▸ **Exercise goal**: Pick out the lines below that contain the string "page" and copy them all.

▸ **Entries supplied**:
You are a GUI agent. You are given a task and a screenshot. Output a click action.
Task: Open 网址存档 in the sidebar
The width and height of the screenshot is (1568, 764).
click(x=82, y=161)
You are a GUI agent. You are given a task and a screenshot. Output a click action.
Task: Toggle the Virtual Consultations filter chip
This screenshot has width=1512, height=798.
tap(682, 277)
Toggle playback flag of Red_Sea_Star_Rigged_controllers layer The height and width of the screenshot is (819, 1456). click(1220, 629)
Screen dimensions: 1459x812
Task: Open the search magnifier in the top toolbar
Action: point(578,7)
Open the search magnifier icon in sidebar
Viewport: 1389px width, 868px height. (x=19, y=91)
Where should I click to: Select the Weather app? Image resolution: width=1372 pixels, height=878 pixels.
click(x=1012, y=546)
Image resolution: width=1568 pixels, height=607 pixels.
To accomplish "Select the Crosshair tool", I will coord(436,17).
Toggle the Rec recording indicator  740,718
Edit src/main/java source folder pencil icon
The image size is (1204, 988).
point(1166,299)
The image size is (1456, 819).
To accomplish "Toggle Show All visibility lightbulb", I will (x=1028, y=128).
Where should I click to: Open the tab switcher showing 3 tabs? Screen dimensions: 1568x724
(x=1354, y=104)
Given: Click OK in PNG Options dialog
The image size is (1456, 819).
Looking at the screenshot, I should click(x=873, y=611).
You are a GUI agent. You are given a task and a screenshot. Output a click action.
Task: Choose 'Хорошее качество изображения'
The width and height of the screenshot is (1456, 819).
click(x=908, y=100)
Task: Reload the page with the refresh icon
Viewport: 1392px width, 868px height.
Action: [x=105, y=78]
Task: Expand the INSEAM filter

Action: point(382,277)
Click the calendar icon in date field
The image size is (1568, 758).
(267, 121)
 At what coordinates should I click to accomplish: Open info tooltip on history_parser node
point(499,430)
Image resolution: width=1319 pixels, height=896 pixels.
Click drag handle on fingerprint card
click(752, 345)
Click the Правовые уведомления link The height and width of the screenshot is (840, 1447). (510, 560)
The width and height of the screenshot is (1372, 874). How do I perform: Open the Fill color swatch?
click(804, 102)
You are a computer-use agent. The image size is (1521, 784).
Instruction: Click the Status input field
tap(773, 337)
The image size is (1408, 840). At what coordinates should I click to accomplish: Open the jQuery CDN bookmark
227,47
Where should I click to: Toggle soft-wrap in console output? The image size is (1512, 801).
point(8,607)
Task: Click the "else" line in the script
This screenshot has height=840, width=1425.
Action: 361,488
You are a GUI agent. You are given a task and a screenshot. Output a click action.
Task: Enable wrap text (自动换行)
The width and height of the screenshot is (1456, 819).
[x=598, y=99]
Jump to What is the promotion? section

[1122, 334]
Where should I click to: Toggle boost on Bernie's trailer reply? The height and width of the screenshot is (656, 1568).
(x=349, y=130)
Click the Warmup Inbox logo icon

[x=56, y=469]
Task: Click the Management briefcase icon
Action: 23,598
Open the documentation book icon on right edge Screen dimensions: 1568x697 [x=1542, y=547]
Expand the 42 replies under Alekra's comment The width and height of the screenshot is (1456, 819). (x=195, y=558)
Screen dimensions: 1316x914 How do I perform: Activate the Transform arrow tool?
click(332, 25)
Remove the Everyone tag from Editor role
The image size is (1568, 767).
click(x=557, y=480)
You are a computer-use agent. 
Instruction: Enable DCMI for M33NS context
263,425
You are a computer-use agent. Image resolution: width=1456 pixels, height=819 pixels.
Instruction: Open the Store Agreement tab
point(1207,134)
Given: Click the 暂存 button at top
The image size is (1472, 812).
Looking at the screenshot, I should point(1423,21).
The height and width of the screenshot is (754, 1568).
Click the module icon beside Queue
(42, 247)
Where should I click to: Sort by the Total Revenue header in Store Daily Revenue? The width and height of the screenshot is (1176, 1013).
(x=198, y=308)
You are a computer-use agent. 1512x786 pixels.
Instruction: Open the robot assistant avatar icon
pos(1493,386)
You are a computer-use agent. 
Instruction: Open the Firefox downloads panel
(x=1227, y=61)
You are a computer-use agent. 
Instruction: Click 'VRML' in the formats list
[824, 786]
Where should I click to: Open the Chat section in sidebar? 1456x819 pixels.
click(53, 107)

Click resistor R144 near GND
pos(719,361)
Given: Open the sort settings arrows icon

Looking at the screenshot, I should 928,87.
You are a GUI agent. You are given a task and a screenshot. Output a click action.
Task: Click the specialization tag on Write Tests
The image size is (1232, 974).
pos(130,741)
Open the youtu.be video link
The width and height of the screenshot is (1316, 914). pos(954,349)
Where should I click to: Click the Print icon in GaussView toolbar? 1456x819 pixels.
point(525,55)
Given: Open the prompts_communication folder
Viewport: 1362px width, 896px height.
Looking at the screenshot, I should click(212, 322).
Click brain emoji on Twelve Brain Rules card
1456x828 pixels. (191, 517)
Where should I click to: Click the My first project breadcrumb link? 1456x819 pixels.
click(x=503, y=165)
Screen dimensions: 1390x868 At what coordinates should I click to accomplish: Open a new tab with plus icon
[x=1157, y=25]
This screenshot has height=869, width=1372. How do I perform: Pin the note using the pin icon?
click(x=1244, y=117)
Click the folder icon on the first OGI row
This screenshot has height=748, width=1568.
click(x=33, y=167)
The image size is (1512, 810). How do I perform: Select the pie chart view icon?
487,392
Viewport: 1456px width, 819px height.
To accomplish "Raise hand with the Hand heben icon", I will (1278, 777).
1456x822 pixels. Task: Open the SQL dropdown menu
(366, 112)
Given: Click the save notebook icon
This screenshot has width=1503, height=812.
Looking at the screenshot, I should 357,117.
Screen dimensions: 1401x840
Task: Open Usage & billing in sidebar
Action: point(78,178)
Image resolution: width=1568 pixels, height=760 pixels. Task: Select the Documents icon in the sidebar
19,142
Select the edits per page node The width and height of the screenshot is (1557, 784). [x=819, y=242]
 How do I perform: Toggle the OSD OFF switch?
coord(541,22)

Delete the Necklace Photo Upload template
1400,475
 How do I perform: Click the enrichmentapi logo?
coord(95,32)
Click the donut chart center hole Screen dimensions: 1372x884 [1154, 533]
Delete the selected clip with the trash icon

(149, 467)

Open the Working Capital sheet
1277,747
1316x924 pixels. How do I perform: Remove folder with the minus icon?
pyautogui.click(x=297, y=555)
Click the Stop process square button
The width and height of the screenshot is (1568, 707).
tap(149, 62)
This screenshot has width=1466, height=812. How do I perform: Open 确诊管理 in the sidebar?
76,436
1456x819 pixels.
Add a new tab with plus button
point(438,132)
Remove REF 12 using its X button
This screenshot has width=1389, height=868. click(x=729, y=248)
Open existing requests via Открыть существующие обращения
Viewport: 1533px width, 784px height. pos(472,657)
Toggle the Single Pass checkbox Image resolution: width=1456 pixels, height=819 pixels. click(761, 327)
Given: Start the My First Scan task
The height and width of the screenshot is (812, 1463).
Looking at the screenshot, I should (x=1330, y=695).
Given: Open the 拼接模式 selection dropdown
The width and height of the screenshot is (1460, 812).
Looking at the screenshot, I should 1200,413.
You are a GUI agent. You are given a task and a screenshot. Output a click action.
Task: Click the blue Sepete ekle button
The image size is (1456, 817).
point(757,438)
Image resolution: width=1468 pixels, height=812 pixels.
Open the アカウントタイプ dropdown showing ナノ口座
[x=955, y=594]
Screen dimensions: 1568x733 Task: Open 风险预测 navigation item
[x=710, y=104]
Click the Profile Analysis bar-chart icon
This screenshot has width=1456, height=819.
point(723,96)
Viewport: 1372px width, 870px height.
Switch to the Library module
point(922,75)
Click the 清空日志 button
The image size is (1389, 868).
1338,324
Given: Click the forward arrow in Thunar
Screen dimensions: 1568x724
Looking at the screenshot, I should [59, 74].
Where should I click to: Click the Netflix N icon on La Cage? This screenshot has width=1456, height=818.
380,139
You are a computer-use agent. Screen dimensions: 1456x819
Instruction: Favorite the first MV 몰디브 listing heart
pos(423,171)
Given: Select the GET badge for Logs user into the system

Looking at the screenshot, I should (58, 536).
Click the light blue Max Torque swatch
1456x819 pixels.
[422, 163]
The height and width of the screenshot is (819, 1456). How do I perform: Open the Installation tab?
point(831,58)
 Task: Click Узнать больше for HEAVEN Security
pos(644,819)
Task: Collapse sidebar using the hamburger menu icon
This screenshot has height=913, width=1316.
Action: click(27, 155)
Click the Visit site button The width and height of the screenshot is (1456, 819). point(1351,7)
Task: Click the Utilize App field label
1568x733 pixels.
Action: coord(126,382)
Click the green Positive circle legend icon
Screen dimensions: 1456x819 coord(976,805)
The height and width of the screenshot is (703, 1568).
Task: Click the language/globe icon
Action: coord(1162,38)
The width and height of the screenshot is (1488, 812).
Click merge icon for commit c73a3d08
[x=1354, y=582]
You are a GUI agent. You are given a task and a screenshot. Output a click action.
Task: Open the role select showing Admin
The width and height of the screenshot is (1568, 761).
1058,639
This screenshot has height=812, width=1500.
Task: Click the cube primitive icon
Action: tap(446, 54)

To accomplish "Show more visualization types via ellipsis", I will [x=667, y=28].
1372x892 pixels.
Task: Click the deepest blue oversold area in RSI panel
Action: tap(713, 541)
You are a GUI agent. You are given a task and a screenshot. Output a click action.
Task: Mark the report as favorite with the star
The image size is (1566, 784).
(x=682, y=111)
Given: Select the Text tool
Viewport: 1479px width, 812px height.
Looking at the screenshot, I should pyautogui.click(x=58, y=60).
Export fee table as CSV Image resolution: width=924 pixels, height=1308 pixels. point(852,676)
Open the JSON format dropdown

▸ **Result of this task**:
Task: Reload the page with the refresh icon
Select the edits per page node The width and height of the screenshot is (1557, 784). [x=819, y=242]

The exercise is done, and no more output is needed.